Boost Your Tableau Workbooks With Large and Complex Data Sources

Data

Boost Your Tableau Workbooks With Large and Complex Data Sources

Speed is of the essence in lots of things, and Tableau dashboards are no different. Developers and end users alike want dashboards loaded in a blink of an eye. Luckily, there are many resources online that will help you optimise your dashboards, such as optimising calculations, taking extracts and limiting the data and worksheets to what is necessary without affecting the insight you are providing. 

However, there are times when these optimising solution still don’t yield the result you need. Your underlying data contains many millions or even billions of datapoints, brought together using complex SQL queries in database views or direct Custom SQL in Tableau. Extracts may be unsuitable due to the sheer volume and complexity of the data – it’s very time consuming to generate that extract locally, and too resource intensive to have applying a daily refresh schedule on Tableau Server. 

With billions of datapoints, it’s likely that your data is clearly segmented — for example, by country, product or something like that. When you filter the data on one of these fields, the number of data points reduces dramatically. However, you cannot create extracts based on these fields as users want to be able to select different countries or products. Just using them as quick filters won’t work, as every filter change will take minutes, even for properly indexed tables. 

But what if I told you that you could pre-filter this massive data source using these segment fields? You can pass parameter values into Custom SQL queries in where clauses, or use them via data source filters. You can pre-populate your parameters if they are static and want to limit it to single select only, or you can use a separate data source with the distinct (combination of) values for these segment filters and build a landing page around this before you load your main, massive data source. 

There are a couple of questions you need to ask of the data and pre-filters: 

  • Do you have one or more pre-filter fields? 
  • If you have more than one, do you want to ensure you can only select relevant values for your pre-filters (e.g. when you select a country, only relevant regions are still visible in another filter)? 
  • Do you expect the values in the pre-filter dimensions to change often, or are they static lists? 
  • Do you want to pass multiple values per pre-filter, or only one? 
  • Does it include filtering on a Date dimension? 

The complexity of the solution is dependent on these answers but the gain in performance can be significant.  

There are two elements to consider, the parameter logic and the filtering logic. Let’s tackle parameters first. 

Static List Parameters 

The simplest solution would be parameters with a static list of values, using only one value per pre-filter dimension to filter your main data source. This works great if the pre-filter values do not change and you either have only one pre-filter or if you have more than one, you do not require the additional filter(s) to show only relevant filter values. 

In our example we want to pre-filter a view or custom SQL query on [Country], [Segment], and [Date]. [Country] and [Segment] are independent of each other, the values for both dimensions are static, and we want the user to select one or all values per filter.  

Start by setting up four parameters: [Country Parameter], [Segment Parameter], [Start Date] and [End Date]. Populate both the [Country Parameter] and [Segment Parameter] by adding the values from the (for now unfiltered) main data source using a Fixed list option. We also add two additional options “(All)” and “(None)” to both these parameters.

- - - - -

## [EXERCISES]
(1) Which two extra options does the Tableau article add to both the country and segment parameters?
(2) Write the next part of the Tableau article, starting right after its final sentence.

## [DATA]
- - - - -

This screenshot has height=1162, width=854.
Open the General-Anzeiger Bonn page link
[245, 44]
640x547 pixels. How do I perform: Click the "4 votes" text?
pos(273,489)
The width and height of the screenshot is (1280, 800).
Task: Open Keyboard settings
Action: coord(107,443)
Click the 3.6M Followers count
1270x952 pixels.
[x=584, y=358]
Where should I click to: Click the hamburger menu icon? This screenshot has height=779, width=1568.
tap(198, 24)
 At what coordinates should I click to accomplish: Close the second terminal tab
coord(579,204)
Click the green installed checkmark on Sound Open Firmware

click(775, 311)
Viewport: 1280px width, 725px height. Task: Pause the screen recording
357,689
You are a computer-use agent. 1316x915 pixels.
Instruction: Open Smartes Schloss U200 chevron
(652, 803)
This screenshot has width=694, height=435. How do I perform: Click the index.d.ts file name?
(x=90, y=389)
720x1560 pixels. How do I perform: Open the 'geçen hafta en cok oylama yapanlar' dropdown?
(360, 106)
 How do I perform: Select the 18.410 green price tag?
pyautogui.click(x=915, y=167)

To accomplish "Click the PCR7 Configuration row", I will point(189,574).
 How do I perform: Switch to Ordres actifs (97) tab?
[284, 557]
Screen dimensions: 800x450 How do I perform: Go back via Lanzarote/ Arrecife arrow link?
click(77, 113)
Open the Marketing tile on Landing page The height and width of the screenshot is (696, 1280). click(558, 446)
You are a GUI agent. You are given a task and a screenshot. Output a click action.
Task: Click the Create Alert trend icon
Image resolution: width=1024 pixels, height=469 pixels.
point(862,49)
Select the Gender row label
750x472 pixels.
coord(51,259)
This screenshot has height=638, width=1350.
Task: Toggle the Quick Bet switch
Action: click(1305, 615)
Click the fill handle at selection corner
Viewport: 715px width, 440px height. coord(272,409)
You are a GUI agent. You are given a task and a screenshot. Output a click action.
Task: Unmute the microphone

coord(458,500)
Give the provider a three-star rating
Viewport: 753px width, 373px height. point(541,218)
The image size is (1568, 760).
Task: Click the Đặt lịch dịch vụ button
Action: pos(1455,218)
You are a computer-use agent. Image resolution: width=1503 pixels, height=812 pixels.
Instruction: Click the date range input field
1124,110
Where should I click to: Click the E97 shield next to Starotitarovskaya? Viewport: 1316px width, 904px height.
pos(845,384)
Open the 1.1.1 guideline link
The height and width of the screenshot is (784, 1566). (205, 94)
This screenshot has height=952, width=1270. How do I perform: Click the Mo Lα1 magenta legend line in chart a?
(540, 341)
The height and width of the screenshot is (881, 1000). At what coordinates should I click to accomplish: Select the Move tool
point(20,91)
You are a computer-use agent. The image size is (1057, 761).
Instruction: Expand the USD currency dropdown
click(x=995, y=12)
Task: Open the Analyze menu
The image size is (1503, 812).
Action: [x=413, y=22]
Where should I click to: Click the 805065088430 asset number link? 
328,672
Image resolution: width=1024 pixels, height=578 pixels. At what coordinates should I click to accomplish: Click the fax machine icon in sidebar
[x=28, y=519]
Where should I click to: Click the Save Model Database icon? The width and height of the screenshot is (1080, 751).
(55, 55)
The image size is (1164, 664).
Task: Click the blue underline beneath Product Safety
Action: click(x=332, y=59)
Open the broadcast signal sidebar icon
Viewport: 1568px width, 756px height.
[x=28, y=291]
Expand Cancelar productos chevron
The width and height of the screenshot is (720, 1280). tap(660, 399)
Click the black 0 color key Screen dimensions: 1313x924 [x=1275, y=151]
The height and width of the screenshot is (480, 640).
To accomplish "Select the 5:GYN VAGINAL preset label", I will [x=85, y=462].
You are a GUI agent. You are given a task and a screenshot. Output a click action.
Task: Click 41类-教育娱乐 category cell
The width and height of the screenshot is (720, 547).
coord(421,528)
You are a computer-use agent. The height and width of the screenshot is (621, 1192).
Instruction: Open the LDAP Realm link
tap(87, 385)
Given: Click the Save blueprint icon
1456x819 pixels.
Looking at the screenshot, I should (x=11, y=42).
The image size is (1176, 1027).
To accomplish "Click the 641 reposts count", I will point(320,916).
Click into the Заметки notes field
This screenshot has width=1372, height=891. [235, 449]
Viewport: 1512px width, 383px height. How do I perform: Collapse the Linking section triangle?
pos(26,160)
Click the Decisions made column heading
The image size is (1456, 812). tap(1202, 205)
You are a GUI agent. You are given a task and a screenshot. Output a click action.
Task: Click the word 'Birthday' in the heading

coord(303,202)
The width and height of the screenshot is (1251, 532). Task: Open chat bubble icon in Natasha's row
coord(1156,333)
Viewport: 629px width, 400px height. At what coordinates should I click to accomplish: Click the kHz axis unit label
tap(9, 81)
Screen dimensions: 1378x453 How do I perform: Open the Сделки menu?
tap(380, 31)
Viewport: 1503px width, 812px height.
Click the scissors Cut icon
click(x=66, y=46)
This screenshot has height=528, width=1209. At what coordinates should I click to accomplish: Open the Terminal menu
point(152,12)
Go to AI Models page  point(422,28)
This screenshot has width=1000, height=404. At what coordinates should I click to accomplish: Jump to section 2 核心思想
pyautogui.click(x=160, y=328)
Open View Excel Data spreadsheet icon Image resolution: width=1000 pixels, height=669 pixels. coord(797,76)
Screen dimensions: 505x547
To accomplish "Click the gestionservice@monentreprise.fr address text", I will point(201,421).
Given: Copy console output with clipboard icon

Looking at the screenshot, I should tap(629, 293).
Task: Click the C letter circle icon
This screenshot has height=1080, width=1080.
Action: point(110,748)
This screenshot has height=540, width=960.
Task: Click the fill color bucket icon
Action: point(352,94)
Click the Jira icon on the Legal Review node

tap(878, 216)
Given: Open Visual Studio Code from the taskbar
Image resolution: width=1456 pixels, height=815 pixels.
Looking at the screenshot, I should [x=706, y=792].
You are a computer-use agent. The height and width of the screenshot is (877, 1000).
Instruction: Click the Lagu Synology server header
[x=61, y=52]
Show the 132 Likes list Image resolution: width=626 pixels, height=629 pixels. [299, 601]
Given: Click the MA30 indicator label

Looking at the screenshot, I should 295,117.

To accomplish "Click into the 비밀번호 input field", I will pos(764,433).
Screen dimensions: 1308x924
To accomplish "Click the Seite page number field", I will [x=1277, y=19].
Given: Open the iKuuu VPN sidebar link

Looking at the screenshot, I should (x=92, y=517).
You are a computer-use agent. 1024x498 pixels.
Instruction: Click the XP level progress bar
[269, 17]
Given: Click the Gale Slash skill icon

- - - - -

## [RESPONSES IN ORDER]
(1) "(All)" and "(None)"

(2)
The [Start Date] and [End Date] parameters could potentially be limited to the minimum and maximum [Date] in our main data source, but only based on hard coded fixed dates, as otherwise, we still need to somehow load the main data source to figure out the domain of the [Date] field. 

Finally, we add all these parameters to an empty dashboard (using the Analysis menu). On this dashboard, we can set the parameter values and add a navigation button (here shown as an Apply button) which takes the user to the main dashboard. We still need to apply the parameter values to our main data source, for which I will explain the two possible methods later.

 

Dynamic Parameters 

The more complex solution would involve a separate data source containing the permitted values for each parameter and potentially the relationship between the parameters – for example, if the user can select one or more Countries and then Regions or Cities, you want the options you can select to be dependent on each other. 

If the relationship between the filters is not important, you could also have a data source for every list of filter values. This might be even more performant as you only have distinct lists of values instead of every combination of values. 

Both scenarios do enable you to be far more dynamic than the static list option, as the underlying values can be automatically updated as well and it will enable you to create multi value selections. 

Let’s create a separate data source that contains a subsection of our main data source – a distinct list of [Market] and [Country]. Depending on the backend, the query would be similar to this: 

Select distinct “Market”, “Country” from “SuperStore” 

We would like these two dimensions shown as normal filters on a dashboard, together with an Apply button, which will pass the selected values as a concatenated list to a parameter, and a Reset button, which will either reset the filters to blank or select all values by default. Date filtering will still be done using standard date parameters. 

The filters need to originate from a worksheet built from this new data source. So, let’s start by building two worksheets — one to act as Apply button and one to act as Reset button. We want the Reset button to blank the filters instead of selecting all values, to ensure the main data source is never loaded with all values selected. This only works if we have two action filters originating from the Reset button that apply an “empty field” to both [Market] and [Country] on the Apply button worksheet. This will add the action filters to the Apply button worksheet, which in turns enables us to show which items are selected in each action filter on a dashboard and allow the user to add or remove items. 

Therefore we start with the Reset button to trigger the creation of the Action filters. We open a blank worksheet and using the new data source, we create a field called [Empty] which only contains two quotation marks (single or double). We drop this field onto detail, add an ad-hoc “Reset” label to the Row shelf and change the mark type to Polygon. We can change the background colour of the whole worksheet to grey and make the “Reset” label a bit bigger. Bear in mind that we need the “Reset” label on the Row (or Column) shelf, as a Polygon mark cannot have a label of its own.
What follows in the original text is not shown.